Bereits ab Samstag erreichten die Höchstwerte auf der Alpensüdseite
32 bis 34 Grad, in den Tälern des Mittel- und Nordtessins mit
Nordwindunterstützung lokal bis 35 Grad. Ab Dienstag wurde die
Schwelle für eine Hitzewarnung auch im Genferseegebiet und im
Seeland lokal erreicht.
Die laufende Woche wird auch nördlich der Alpen von stabilem und
heissem Wetter geprägt sein. Ab Freitag wird die Luftmasse
allmählich feuchter, was sich insbesondere in den Bergen durch
verstärkte Gewittertätigkeit äussern wird.
Südlich der Alpen werden die Temperaturen weiterhin verbreitet die
Schwellenwerte für eine Hitzewelle überschreiten, wobei die höchsten
Werte in leicht erhöhten Lagen und Stadtgebieten erwartet werden.
Die Höchsttemperaturen liegen zwischen 31 und 34 Grad. Am Mittwoch
werden die höchsten Temperaturen aufgrund des Nordwindes auf den
Talsohlen des Nordtessins und des Misox erwartet.
Die Tiefstwerte liegen zwischen 18 Grad in den Ebenen und 23 Grad in
leicht erhöhten Lagen. Während der heissesten Stunden bewegt sich
die relative Luftfeuchtigkeit zwischen 25 % und 45 %.

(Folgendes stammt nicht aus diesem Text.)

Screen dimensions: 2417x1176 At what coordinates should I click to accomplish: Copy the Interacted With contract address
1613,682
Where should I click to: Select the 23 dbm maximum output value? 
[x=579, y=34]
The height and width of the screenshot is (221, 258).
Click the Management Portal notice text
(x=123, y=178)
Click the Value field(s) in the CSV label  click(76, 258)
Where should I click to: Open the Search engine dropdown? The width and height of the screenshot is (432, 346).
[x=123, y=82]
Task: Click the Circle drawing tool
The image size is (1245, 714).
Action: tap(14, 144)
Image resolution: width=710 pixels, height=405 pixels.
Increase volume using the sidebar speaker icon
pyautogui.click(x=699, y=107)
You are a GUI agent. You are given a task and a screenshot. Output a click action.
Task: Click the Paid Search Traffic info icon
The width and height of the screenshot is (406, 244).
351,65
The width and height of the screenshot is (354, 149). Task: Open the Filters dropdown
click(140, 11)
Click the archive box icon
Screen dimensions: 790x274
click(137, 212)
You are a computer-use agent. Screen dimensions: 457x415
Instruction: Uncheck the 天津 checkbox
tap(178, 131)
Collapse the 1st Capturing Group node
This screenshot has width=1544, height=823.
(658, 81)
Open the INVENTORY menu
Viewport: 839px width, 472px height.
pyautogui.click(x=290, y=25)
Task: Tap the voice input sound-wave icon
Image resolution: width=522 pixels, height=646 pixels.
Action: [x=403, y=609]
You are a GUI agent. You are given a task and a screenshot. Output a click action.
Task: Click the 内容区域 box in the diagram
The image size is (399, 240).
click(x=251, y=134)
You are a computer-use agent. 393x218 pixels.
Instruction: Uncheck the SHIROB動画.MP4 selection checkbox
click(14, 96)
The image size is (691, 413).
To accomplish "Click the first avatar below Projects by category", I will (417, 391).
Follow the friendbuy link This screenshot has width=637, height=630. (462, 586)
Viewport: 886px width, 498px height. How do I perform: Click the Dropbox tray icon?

Nördlich der Alpen werden die Schwellenwerte für eine Hitzewelle in
einem Gebiet, das vom Genfersee über das Seeland bis in die
Nordwestschweiz reicht, sowie in tieferen Lagen des Chablais und des
Wallis überschritten. Ab Freitag wird dies auch für die Gebiete am
Jurasüdfuss zwischen Biel und dem Wasserschloss sowie in der Region
Schaffhausen der Fall sein. Die Höchsttemperaturen liegen zwischen
31 und 35 Grad, bei einer Luftfeuchtigkeit von 20 bis 40 % während
der heissesten Tageszeit. Die Tiefsttemperaturen bewegen sich
zwischen 15 und 21 Grad. In den übrigen tiefgelegenen Gebieten der
Deutschschweiz wird die Schwelle für eine Hitzewarnung
voraussichtlich nicht erreicht.
In städtischen Gebieten werden die Tiefsttemperaturen in der ganzen
Schweiz um einige Grad höher liegen, da die nächtliche Abkühlung im
Vergleich zum Umland langsamer und weniger ausgeprägt verläuft.
Zwischen Freitag und Sonntag können mögliche Gewitter die Hitzewelle
etwas abschwächen. Es lässt sich derzeit jedoch nur schwer
abschätzen, wie grossflächig die Gewitter ausfallen oder in welchem
Masse sie die Niederungen betreffen.
Wann genau die Hitzewelle zu Ende geht, ist noch unsicher. Die
Warnungen gelten vorerst bis Montag, den 13. Juli, eine
Verlängerung liegt jedoch im Bereich des Möglichen.